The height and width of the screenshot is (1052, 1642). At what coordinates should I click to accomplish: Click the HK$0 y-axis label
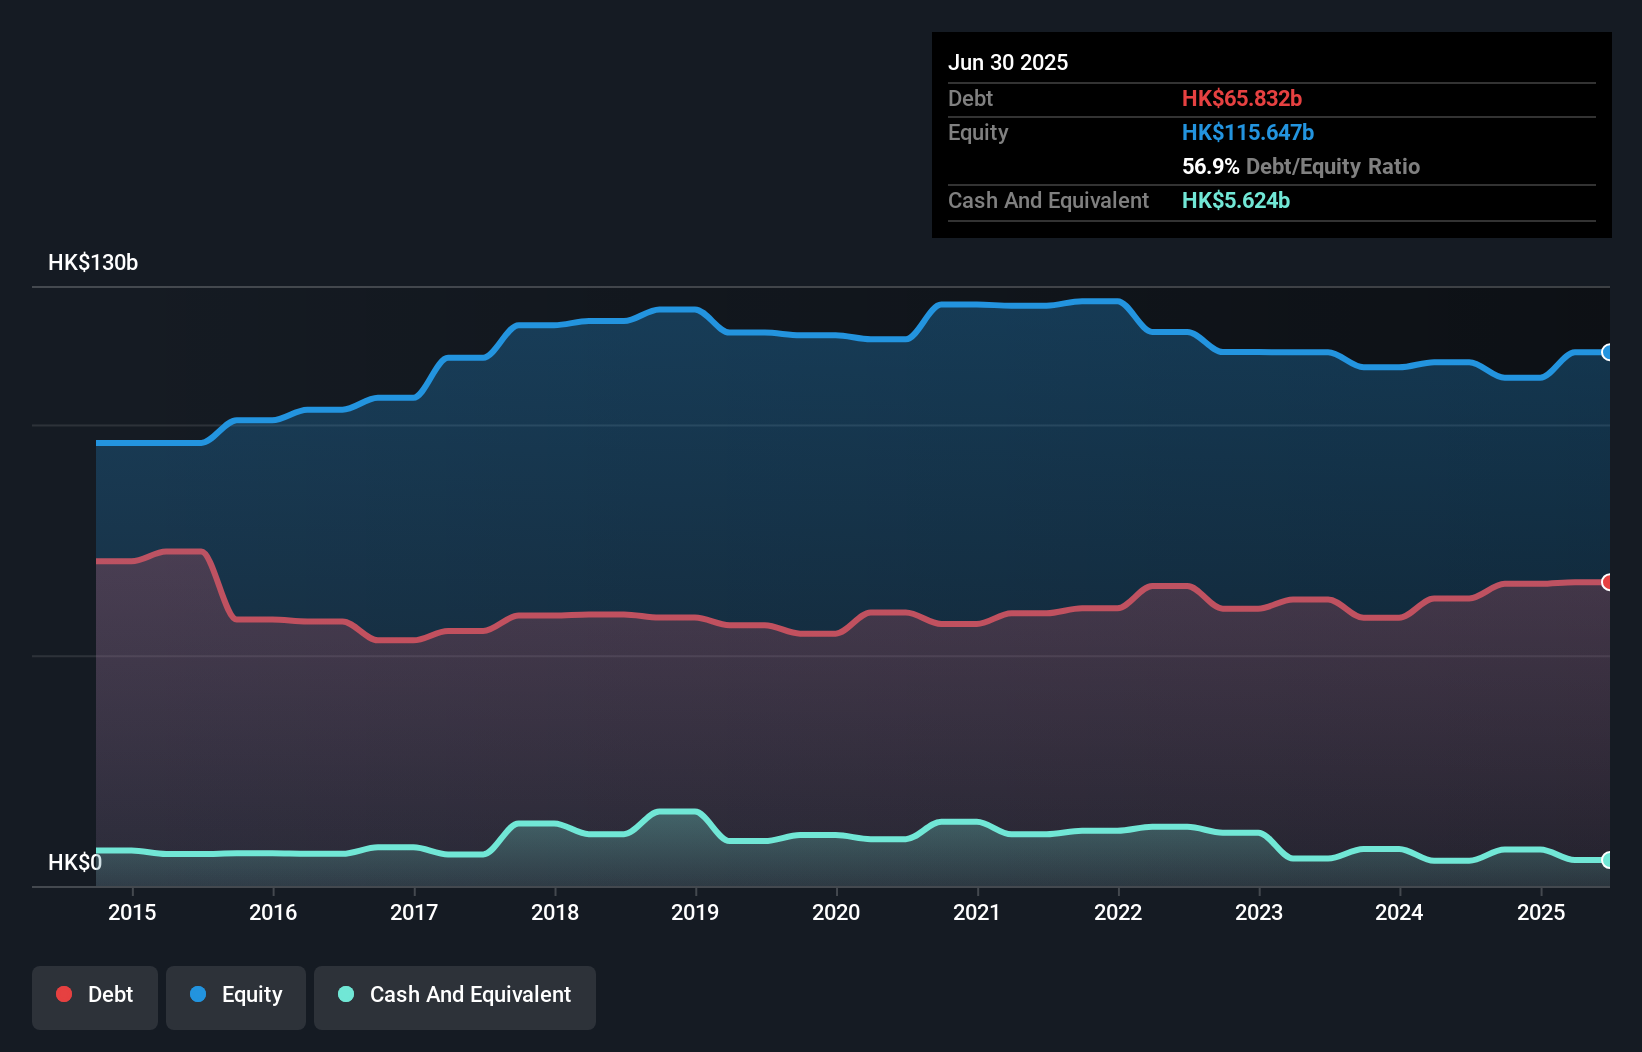pos(75,862)
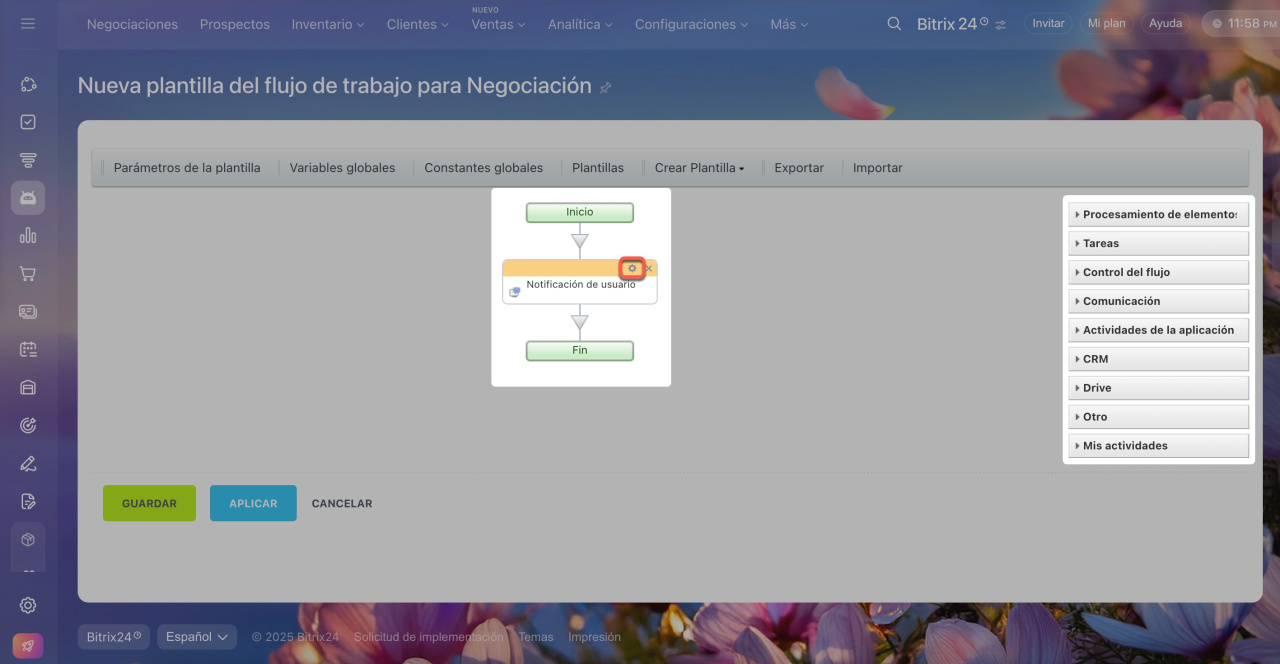
Task: Click the GUARDAR button
Action: click(149, 503)
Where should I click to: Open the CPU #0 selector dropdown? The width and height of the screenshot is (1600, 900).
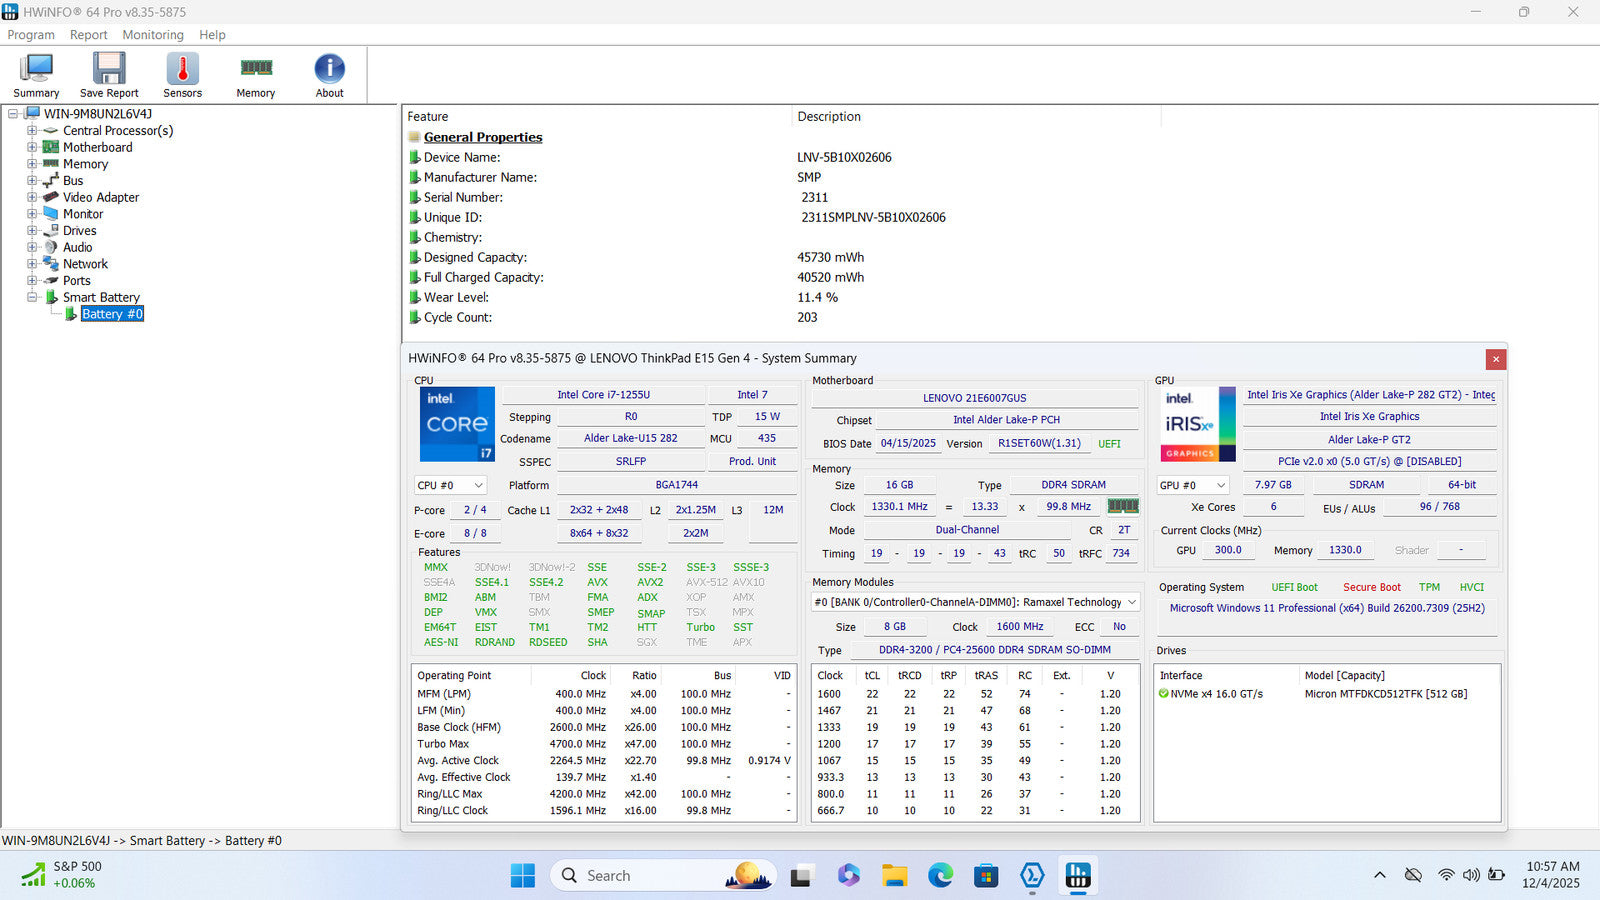click(x=450, y=485)
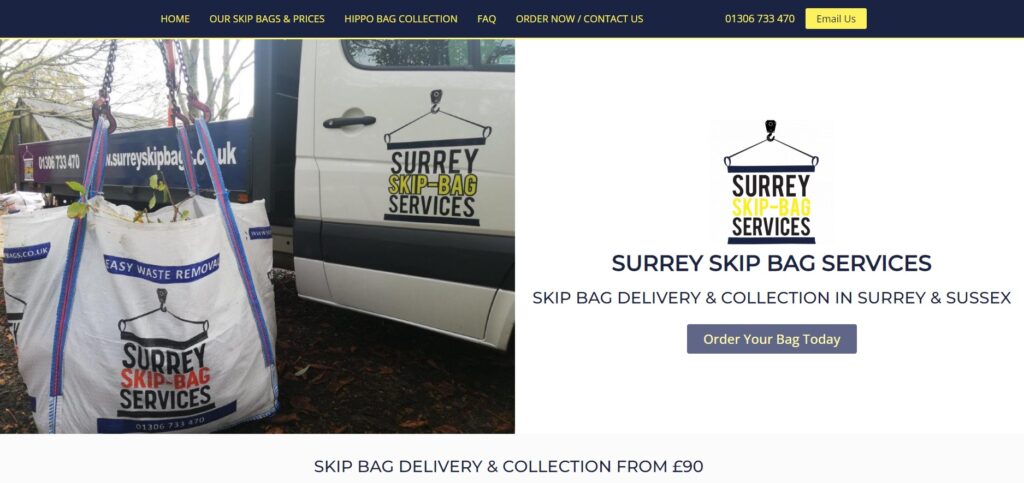
Task: Click the phone number printed on the truck side
Action: 59,161
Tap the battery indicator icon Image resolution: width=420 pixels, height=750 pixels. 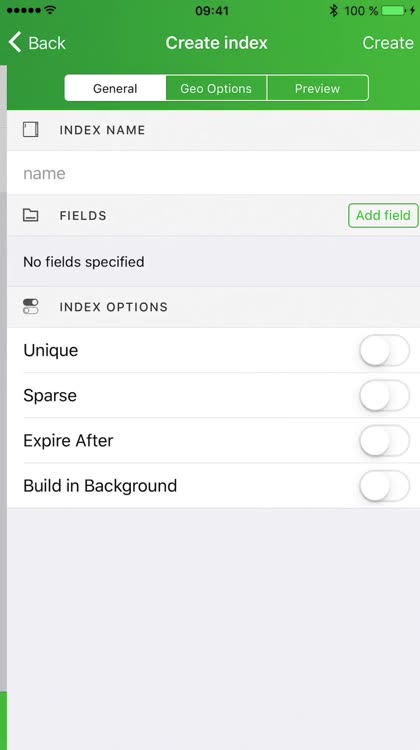click(x=395, y=10)
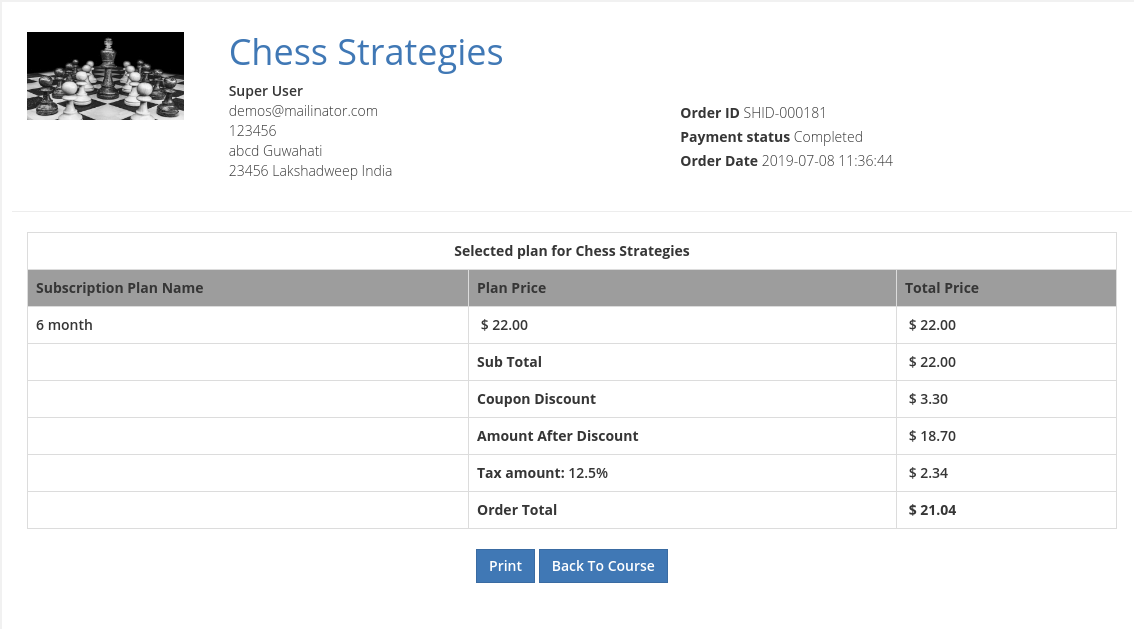Screen dimensions: 1134x629
Task: Click the demos@mailinator.com email text
Action: point(303,111)
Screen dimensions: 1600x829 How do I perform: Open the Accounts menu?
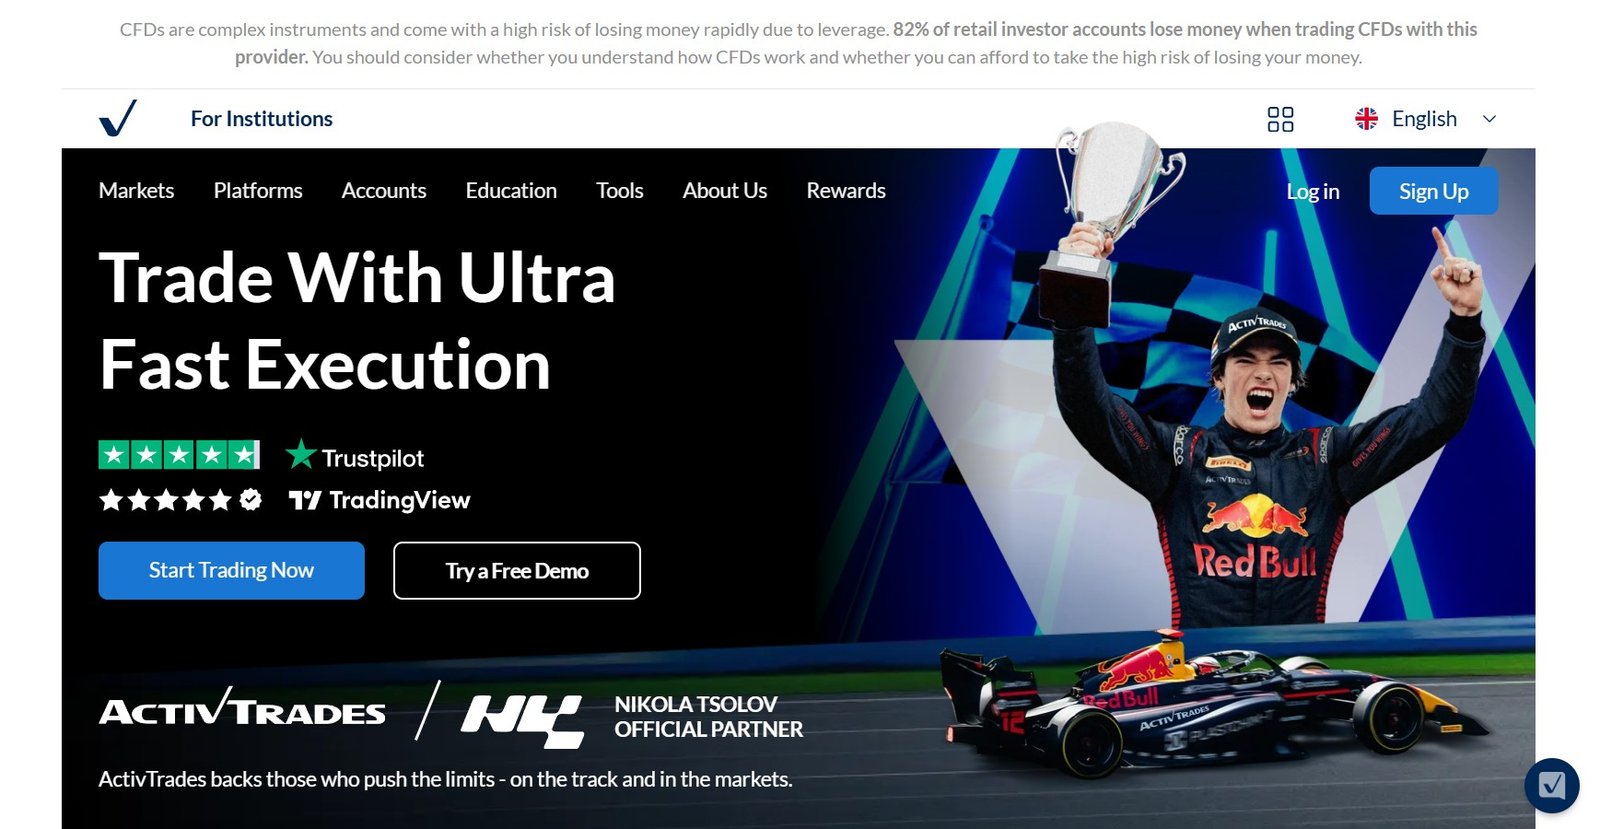point(384,190)
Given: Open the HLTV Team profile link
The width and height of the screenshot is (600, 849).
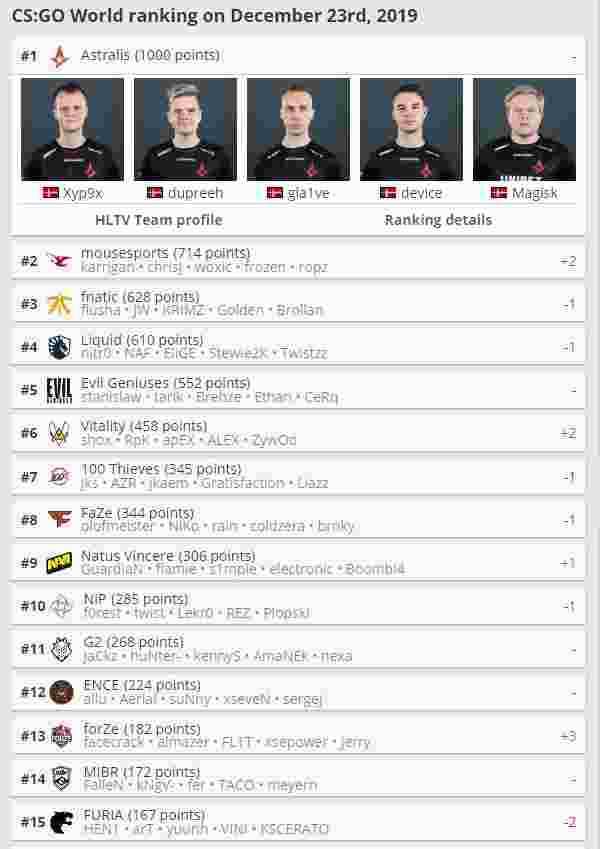Looking at the screenshot, I should (159, 220).
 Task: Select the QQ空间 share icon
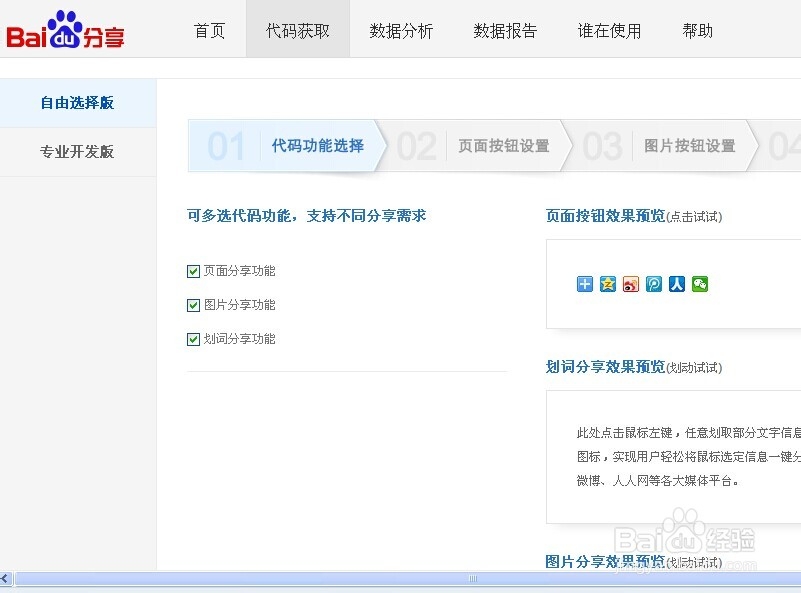[x=609, y=284]
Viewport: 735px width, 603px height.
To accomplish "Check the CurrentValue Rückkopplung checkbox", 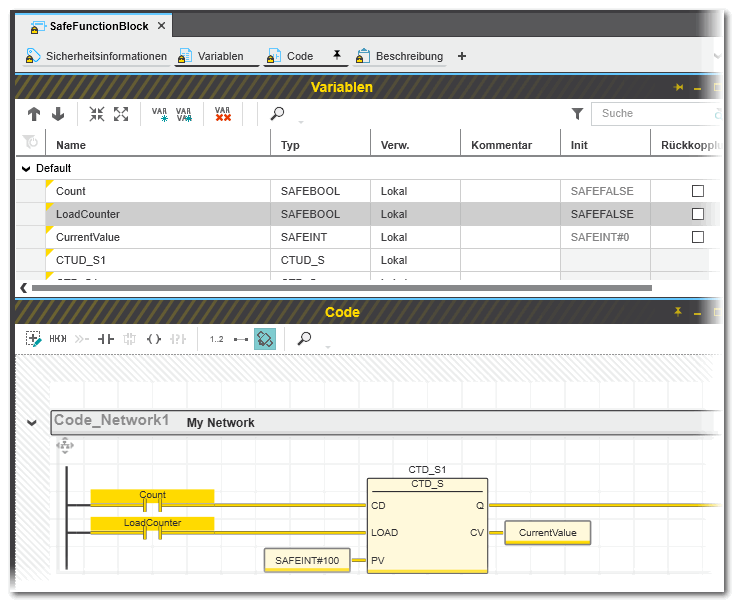I will 698,237.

------------------------------------------------

■ Try it
Of all the material above, only the lines from the one that has "Given: Open the HLTV Team profile link" down to the one that has "Viewport: 735px width, 603px height." are to be written out, exactly and with both ends included. Pictures are skipped.

■ Task result
Given: Open the HLTV Team profile link
The width and height of the screenshot is (600, 849).
Looking at the screenshot, I should (159, 220).
 Task: Select the QQ空间 share icon
[x=609, y=284]
Viewport: 735px width, 603px height.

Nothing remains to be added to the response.